"Transformative ideas only emerge by broadening our vision"
Vince Ebert
Physicist and cabaret artist
Germany is the land of poets and thinkers. Germany is traditionally a nation of ingenious engineers and scientists. Countless technical innovations "made in Germany" have changed the world for the better over the last hundred years -- from useful, small inventions like the double-chamber tea bag or the condom to revolutionary inventions like X-rays, the diesel engine or nuclear fission. We are the world market leader in concrete pumps, shower fittings, and dentist's chairs.
But would all this possible by renouncing and reducing innovations? Would it solve the world's problems if we grow less? After all, even nature has never been about reduction and renunciation. Consider a blossoming cherry tree in spring: it saves nothing for the future. On the contrary, it is totally wasteful. But in its wastefulness, it creates life for 200 other species. Much is created for the sake of new possibilities.
"Transformative ideas only emerge by broadening our vision"
Vince Ebert
Physicist and cabaret artist
That is exactly what a well-designed strategy for the future should look like. It must be less about reducing and doing without, and more about inventiveness and creativity. After all, the history of innovations clearly shows that revolutionary breakthroughs usually came from routes that were never initially considered. Porcelain was invented because alchemists wanted to make gold. Tesafilm was originally intended to become a sticking plaster. Viagra was discovered because male test subjects refused to stop taking a heart medication during the test phase.

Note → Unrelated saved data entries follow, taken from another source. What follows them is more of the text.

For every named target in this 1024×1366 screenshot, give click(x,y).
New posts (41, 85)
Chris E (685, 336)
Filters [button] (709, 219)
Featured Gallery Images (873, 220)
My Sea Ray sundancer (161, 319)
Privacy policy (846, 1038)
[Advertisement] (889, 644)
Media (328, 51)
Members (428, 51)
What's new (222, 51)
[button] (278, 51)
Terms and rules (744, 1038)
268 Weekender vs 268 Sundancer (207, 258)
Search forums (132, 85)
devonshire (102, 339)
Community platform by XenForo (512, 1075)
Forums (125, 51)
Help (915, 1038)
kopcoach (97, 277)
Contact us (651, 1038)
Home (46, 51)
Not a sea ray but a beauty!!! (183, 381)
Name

Unfortunately, current policy does not set a framework with the open-minded attitude of "let's see what ideas, technologies and forms of energy will emerge in the future.” Instead, it claims "we know exactly what technologies we want to have in 20 years. And those are the only ones we're promoting." Everything else is regulated, prevented, or even banned: genetic engineering, stem cell research, combustion engines, oil heating, nuclear energy, fracking… With such an attitude 500,000 years ago, fire would never have been approved.
To solve the great challenges of the future, we need more openness to technology and more competition. Because if anything can be said with certainty about innovations, it is only that they will take us completely by surprise.

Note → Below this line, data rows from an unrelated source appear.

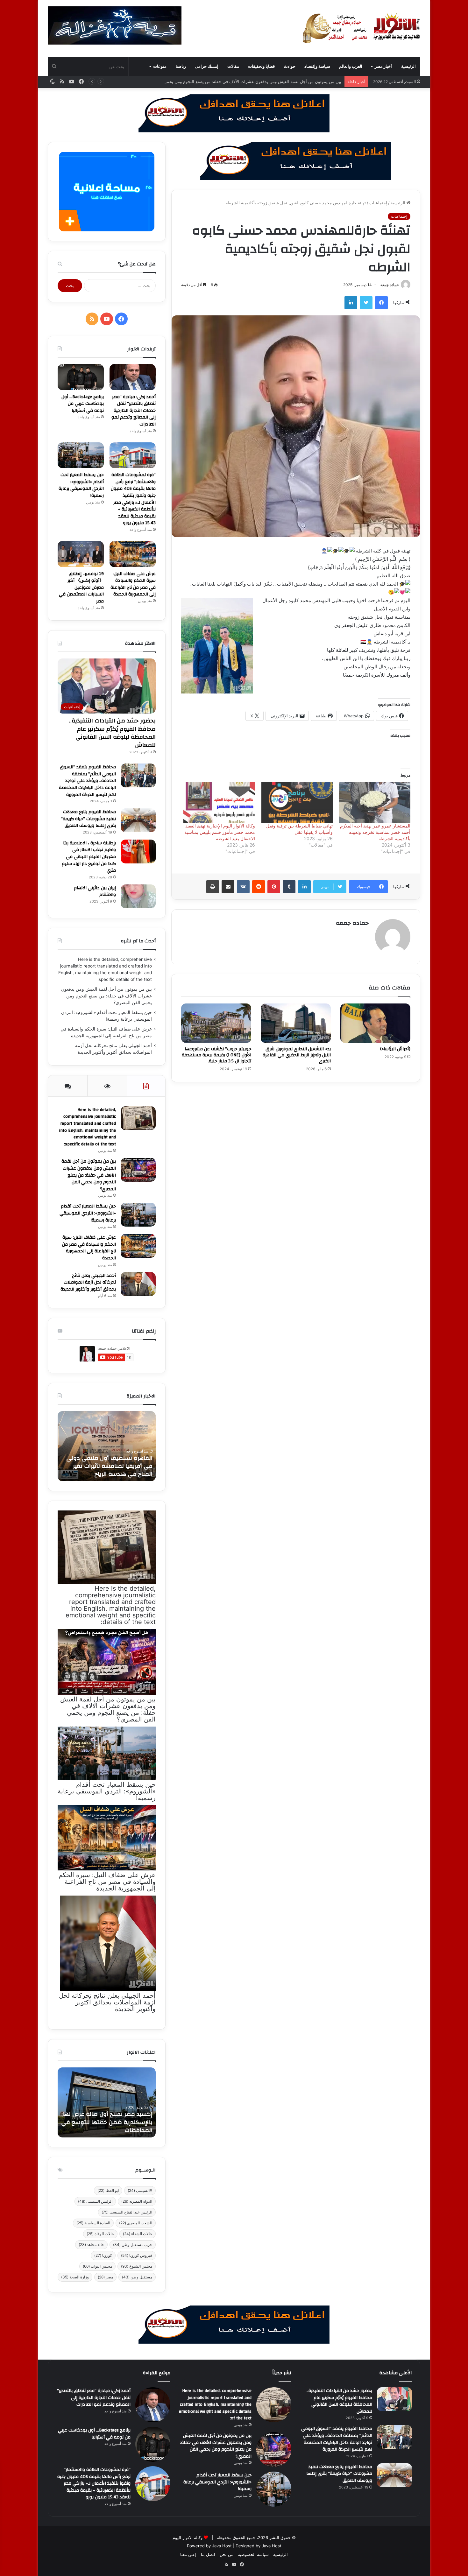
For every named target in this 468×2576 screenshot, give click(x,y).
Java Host (222, 2545)
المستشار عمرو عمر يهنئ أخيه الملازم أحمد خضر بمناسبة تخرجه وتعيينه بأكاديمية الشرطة (375, 832)
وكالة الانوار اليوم (187, 2537)
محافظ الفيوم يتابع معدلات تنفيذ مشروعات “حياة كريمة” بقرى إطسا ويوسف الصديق (88, 819)
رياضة (181, 66)
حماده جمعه (389, 284)
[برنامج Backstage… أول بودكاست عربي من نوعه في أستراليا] (81, 377)
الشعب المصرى (135, 2223)
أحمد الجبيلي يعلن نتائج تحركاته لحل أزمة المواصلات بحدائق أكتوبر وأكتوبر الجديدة (88, 1282)
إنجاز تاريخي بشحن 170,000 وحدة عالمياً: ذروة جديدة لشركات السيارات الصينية (107, 2122)
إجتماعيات (378, 202)
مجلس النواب (97, 2266)
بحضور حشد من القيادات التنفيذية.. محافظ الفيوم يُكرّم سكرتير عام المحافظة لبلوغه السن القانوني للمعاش (112, 732)
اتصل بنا (208, 2554)
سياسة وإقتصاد (317, 66)
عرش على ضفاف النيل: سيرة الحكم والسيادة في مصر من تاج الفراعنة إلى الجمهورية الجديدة (133, 584)
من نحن (226, 2554)
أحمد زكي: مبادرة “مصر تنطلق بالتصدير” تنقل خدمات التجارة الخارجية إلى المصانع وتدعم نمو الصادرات (133, 410)
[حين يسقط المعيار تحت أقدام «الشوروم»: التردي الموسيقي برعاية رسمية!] (81, 455)
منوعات (160, 66)
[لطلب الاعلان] (234, 2324)
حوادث (289, 66)
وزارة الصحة (75, 2277)
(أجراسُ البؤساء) (395, 1049)
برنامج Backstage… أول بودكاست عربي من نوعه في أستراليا (82, 404)
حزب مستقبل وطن (132, 2244)
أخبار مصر (383, 66)
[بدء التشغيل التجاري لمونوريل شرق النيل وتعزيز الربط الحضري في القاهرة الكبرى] (296, 1023)
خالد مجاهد (91, 2244)
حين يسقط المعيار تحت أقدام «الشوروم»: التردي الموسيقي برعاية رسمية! (81, 485)
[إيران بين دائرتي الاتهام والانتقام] (138, 896)
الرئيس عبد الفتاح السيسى (127, 2212)
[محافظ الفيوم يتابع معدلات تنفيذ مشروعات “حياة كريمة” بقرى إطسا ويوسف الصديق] (138, 820)
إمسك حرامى (206, 66)
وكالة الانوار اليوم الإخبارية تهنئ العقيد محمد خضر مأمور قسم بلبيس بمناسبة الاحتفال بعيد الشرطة (219, 832)
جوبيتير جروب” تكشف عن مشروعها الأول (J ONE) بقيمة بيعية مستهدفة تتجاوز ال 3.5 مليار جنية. (216, 1055)
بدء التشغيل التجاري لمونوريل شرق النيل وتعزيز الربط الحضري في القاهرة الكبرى (297, 1055)
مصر (105, 2277)
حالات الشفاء (137, 2233)
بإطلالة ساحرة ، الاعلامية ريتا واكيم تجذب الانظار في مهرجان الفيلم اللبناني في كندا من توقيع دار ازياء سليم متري (89, 857)
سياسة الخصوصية (253, 2554)
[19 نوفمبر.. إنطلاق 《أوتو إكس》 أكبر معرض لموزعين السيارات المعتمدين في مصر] (81, 554)
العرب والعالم (350, 66)
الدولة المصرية (136, 2201)
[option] (107, 1446)
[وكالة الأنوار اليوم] (361, 28)
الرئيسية (408, 66)
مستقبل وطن (137, 2277)
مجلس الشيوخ (136, 2266)
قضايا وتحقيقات (261, 66)
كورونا (103, 2255)
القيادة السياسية (93, 2223)
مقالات (233, 66)
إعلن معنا (188, 2554)
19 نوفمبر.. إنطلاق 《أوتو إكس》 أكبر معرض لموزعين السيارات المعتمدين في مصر (81, 587)
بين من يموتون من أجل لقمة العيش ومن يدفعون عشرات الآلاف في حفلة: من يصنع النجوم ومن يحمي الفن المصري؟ (106, 996)
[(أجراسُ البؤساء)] (375, 1023)
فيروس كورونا (136, 2255)
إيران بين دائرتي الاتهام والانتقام (95, 891)
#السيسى (140, 2190)
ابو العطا (108, 2190)
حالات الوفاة (100, 2233)
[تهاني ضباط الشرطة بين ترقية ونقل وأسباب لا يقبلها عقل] (297, 802)
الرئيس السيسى (95, 2201)
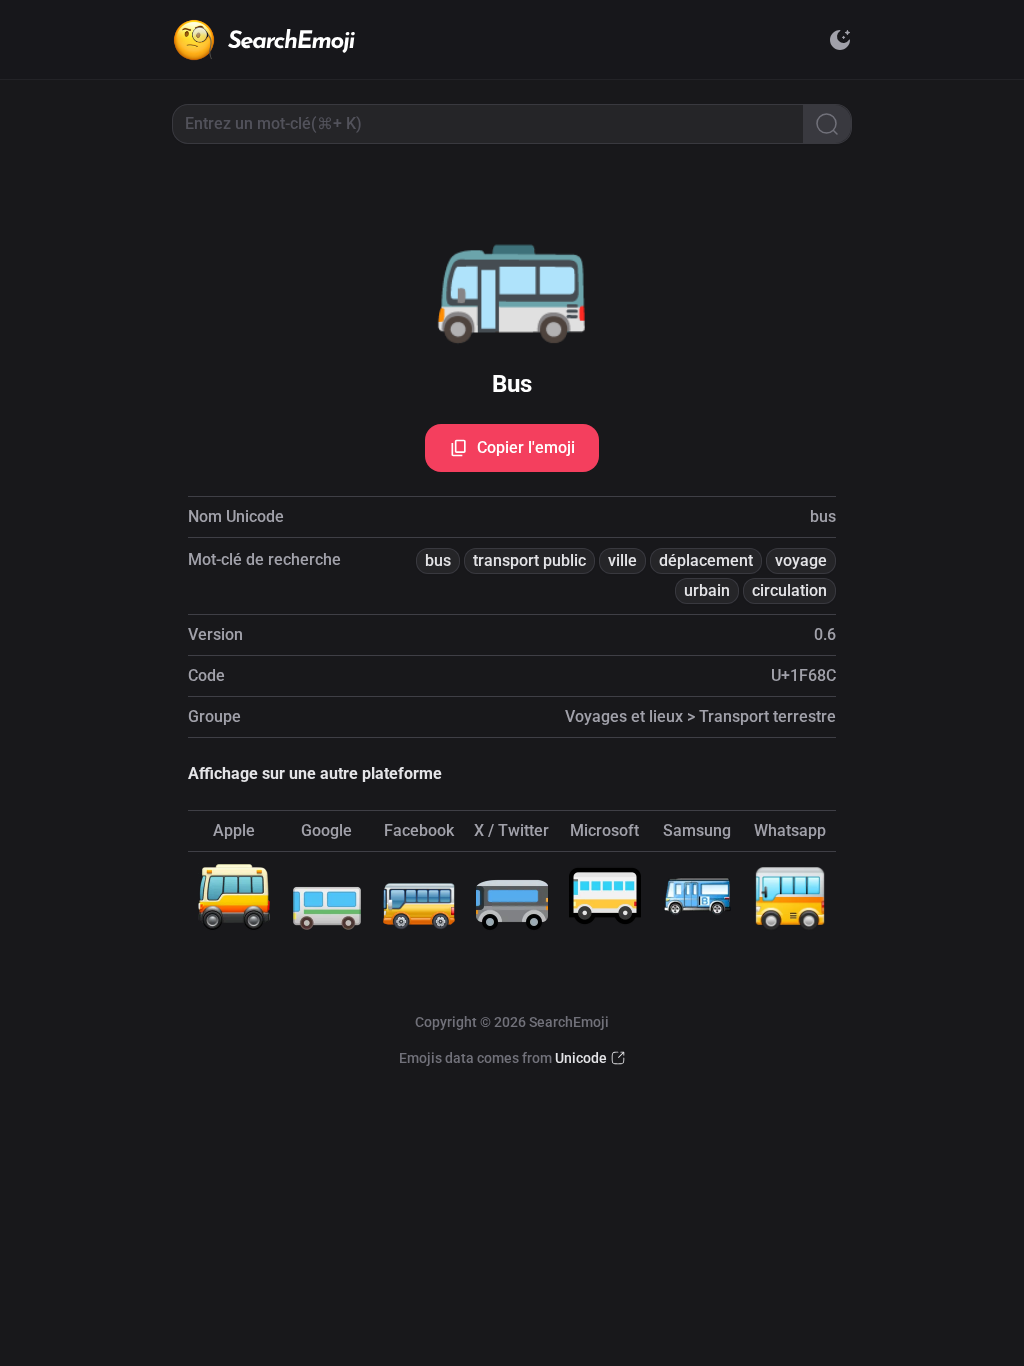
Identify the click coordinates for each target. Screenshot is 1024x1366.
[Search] (827, 124)
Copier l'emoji (526, 447)
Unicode (581, 1058)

150 years ago, people were sure that the biggest environmental problem in big cities would be horse manure. Obviously, this is not our biggest problem at the moment. It's possible that our great-grandchildren will be similarly amused to learn that we worried about our petroleum supplies in the early 21st century. Humans are innovative and inventive. The Stone Age did not end because there were suddenly no more stones.
True, we don't currently have a globally implementable solution to the problem of climate change. But we will certainly not get such a solution if we go through the world with tunnel vision in terms of environmental policy. Revolutionary ideas will only emerge if we broaden our view and conduct research in all fields of technology.

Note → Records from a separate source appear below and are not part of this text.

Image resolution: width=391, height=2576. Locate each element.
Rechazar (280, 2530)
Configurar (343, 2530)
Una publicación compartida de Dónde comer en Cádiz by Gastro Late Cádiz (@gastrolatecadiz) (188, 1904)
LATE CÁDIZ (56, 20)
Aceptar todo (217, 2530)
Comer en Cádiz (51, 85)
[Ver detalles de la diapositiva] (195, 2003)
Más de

Science may be able to determine the level of global temperature in 2050. But no researcher can make an informed statement about what technologies a future society will have available to deal with that situation. Therefore, science does not provide us with patent remedies, let alone solutions, on how to shape our future. It merely offers us methods for gaining ever better knowledge on the basis of which we can define new paths for the future. But this future remains open.
You can, of course, put the brakes on a vehicle that is heading for an abyss and thus slow it down. But you can also give it wings on the remaining path. The CEF stands for exactly this latter kind of future-oriented design.
There are thousands of alternate scenarios as to when exactly the production society will run out of raw materials. But there is not a single scenario that mankind will ever run out of good ideas.
So, let's build wings rather than brakes!
Vince Ebert, born in 1968, has a degree in physics, worked as a management consultant and started his career as a cabaret artist in 1998. The FAZ calls him as "sharp as he is subtle". Known from the ARD program 'Wissen vor acht - Werkstatt', he has been delighting audiences with his scientific stage programs for over 20 years. His motto: "Make Science Great Again" - this applies more than ever in times of scientifically based debates. Vince Ebert lives in Vienna.